Modernizing land policy to accelerate Azerbaijan’s clean energy push |
Azerbaijan is preparing legal changes that could transform large areas of agricultural land into sites for renewable energy while keeping those lands’ existing category and primary use. The amendment, highlighted in the newly published Nationally Determined Contribution 3.0 report, would enable the deployment of utility-scale solar and onshore wind on farmland without requiring land reclassification or restricting farming activities. This measure is part of a wider package that the government sees as essential for modernizing the power system and meeting growing electrification needs.
The planned amendments to the Land Code and the Law on the Use of Renewable Energy Sources in Electricity Generation remove a legal barrier that has limited large renewable installations on agricultural parcels. By permitting renewable facilities to co-exist with the land’s agricultural designation, policymakers expect to accelerate permitting, reduce land use conflicts, and unlock new private investment in distributed and utility-scale projects. The official update is presented as part of NDC 3.0, which frames these changes as necessary to avoid a growing emissions gap as electrification of transport, buildings, and industry increases electricity demand.

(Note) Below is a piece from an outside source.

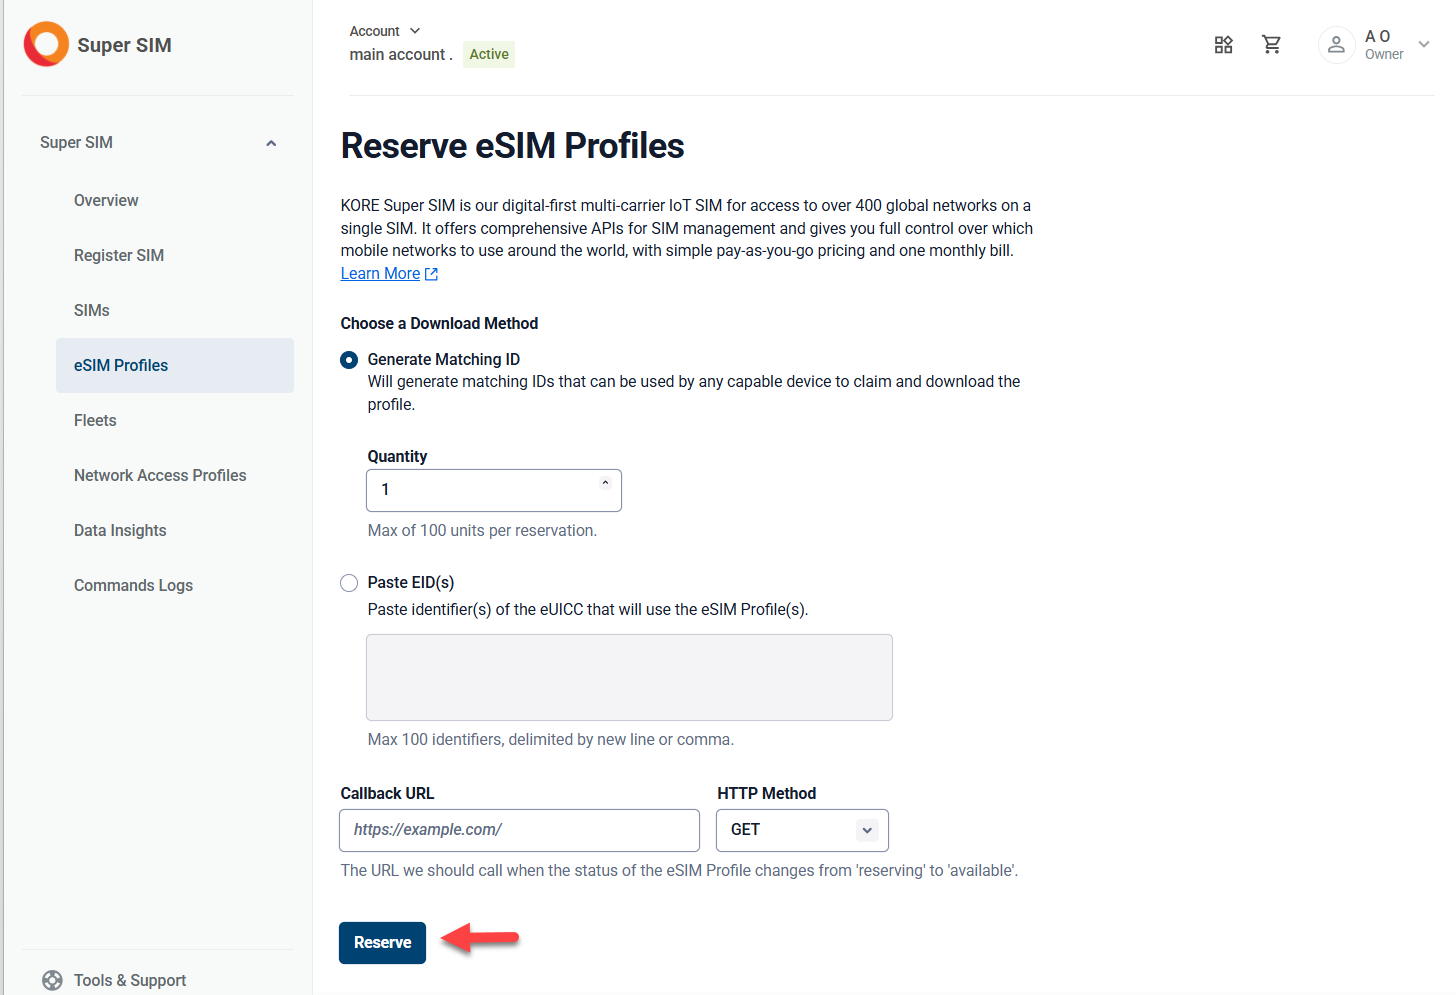Open the HTTP Method dropdown

pos(802,830)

The NDC 3.0 report makes clear why this matters. The energy sector remains Azerbaijan’s largest source of greenhouse gas emissions at around 21 percent of the national total. While the country benefited from switching from fuel oil to gas and from having no coal power generation, the report stresses that efficiency improvements, network modernization, and expansion of solar and wind capacity are central to avoiding increases in emissions as the economy electrifies. Key measures through 2035 include smart grid rollouts, strengthening overhead lines and substations, wide deployment of solar and onshore wind, and introduction of long-duration energy storage systems for large-scale renewables.
What similar policies look like in exemplary countries?
Across Europe and in Türkiye, policy makers and utilities have encouraged a mix of rooftop, agrivoltaic and utility scale solar to boost energy independence and encourage household-level........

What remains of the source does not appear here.